Литература, подобная романам Д. Рубиной и Л. Бау, должна входить в круг чтения современных подростков и юношества, чтобы молодое поколение помнило о травматической истории XX века, чтобы, по словам героя романа Л. Улицкой «Зеленый шатер», не остаться «личинкой», так и никогда не став «бабочкой». «…Не доросшие до взрослого состояния существа плодят себе подобных личинок, так и никогда не превратись во взрослых» (Улицкая. 80).

Только мучительно постигая внешний несправедливый и жестокий мир, его историю, человек, начиная с детского возраста, пробуждается к сочувствию и состраданию (Улицкая. 82). И курировать этот процесс должен учитель словесности (как в романе «Зеленый шатер» — Виктор Юльевич: «Он наблюдал у своих воспитанников развертывание крыльев, и на них отпечатывались смыслы и узоры» (Улицкая. 79). «Правильный учитель — это второе рождение» (Улицкая. 236).

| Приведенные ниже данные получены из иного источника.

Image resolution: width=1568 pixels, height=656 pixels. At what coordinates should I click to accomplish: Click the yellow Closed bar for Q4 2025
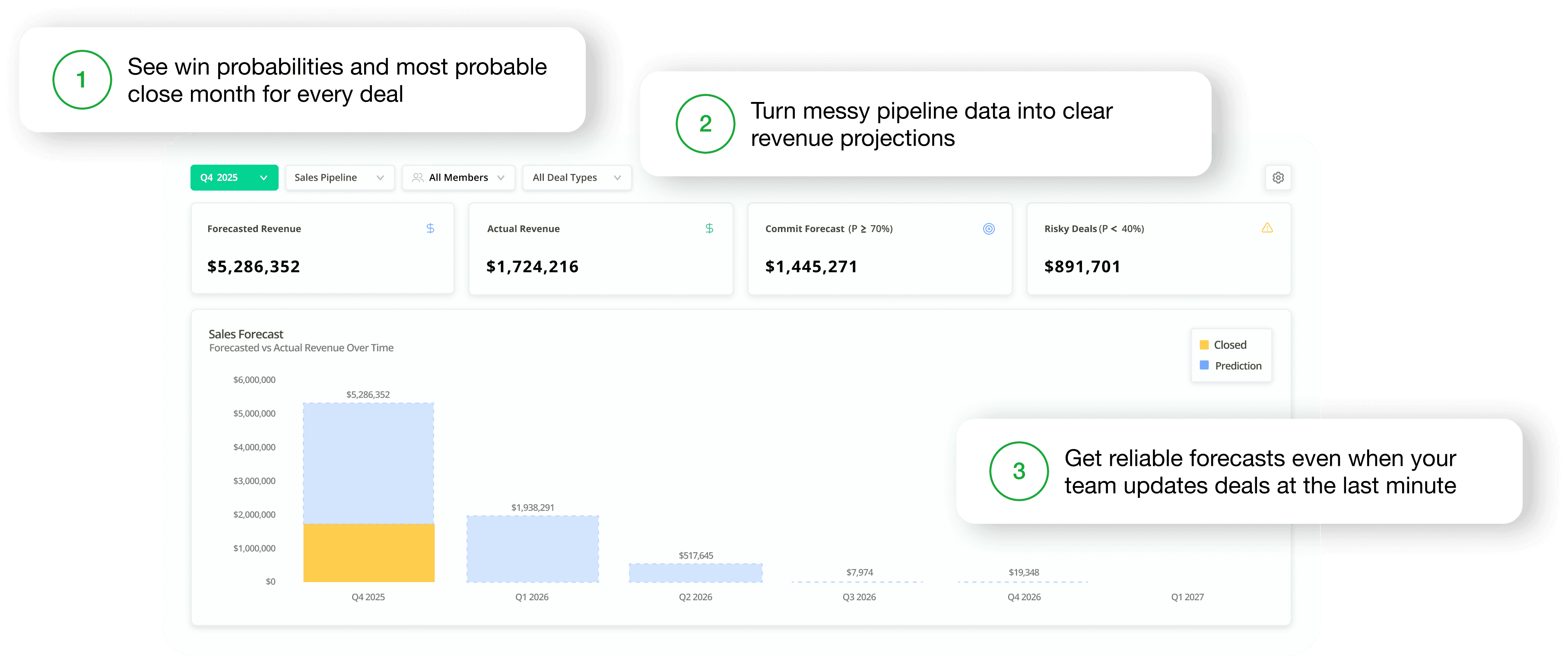[368, 552]
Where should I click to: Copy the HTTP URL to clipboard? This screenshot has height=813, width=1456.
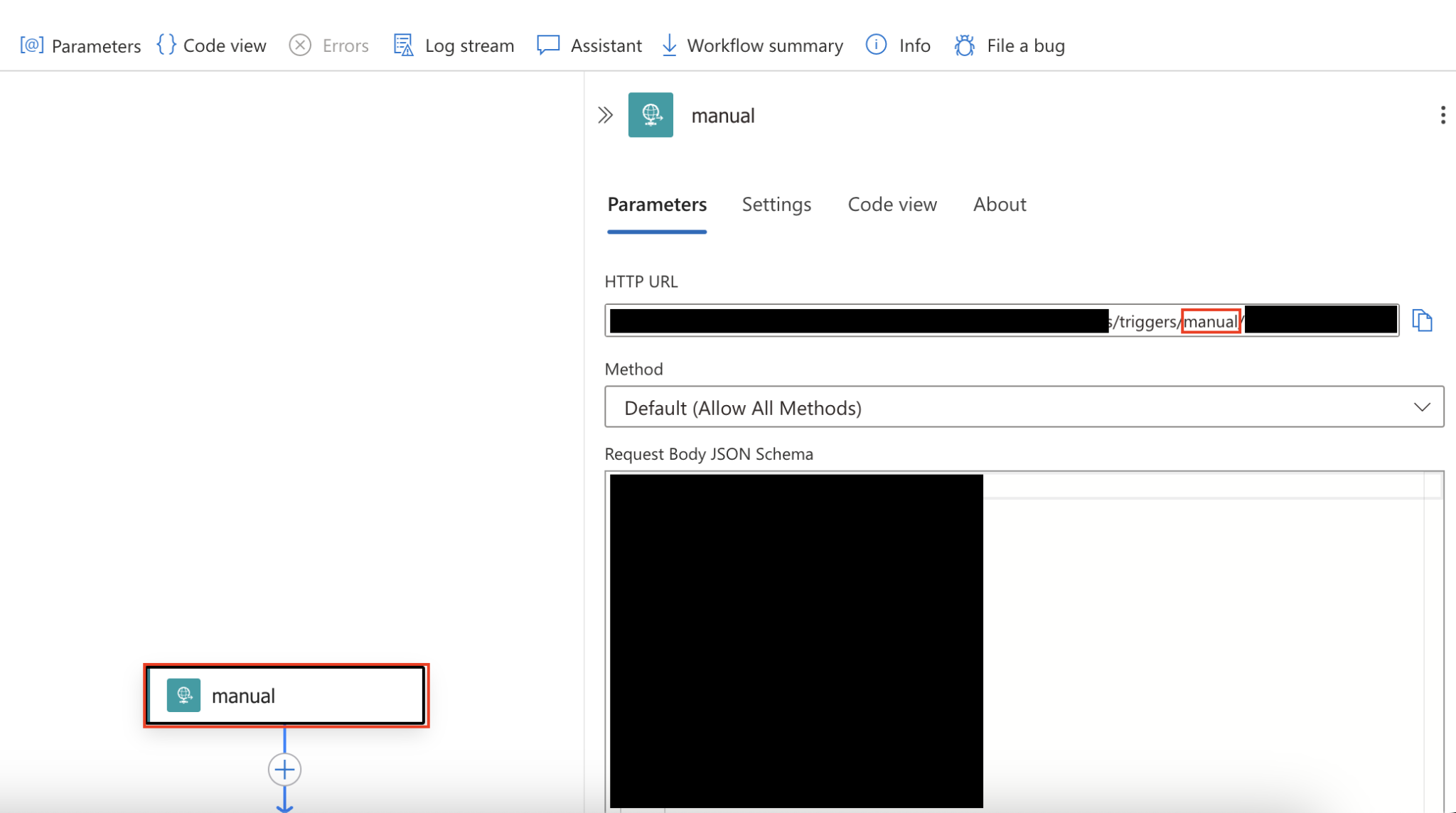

Как пишет Лариса Бау, от исчезнувшего Ташкента остались дыни и виноград, «а дорожки, посыпанные красным песком среди вечернего благоухания роз, исчезли. И мы исчезли оттуда. Вот сидим теперь в разных местах Земли, вспоминаем, плачем, смеемся. И после нас уже некому будет вспоминать. Для тех, кто придет после, это будет уже историческая фантастика. Ну и пусть» (Бау. 4). А слова одного из ее персонажей: «Я записываю, новые поколения должны знать правду» (Бау. 208) — это позиция самого автора, выполнившего свою главную писательскую миссию.

Таким предстает Ташкент со страниц романов двух писательниц-современниц — «восточные ворота» двух былых империй, «большой Ташкентский Дом» (Бау. 143), так назвала его Лариса Бау; город-миф, затонувшая Атлантида, по словам Дины Рубиной. Так жила советская империя — «там, внутри».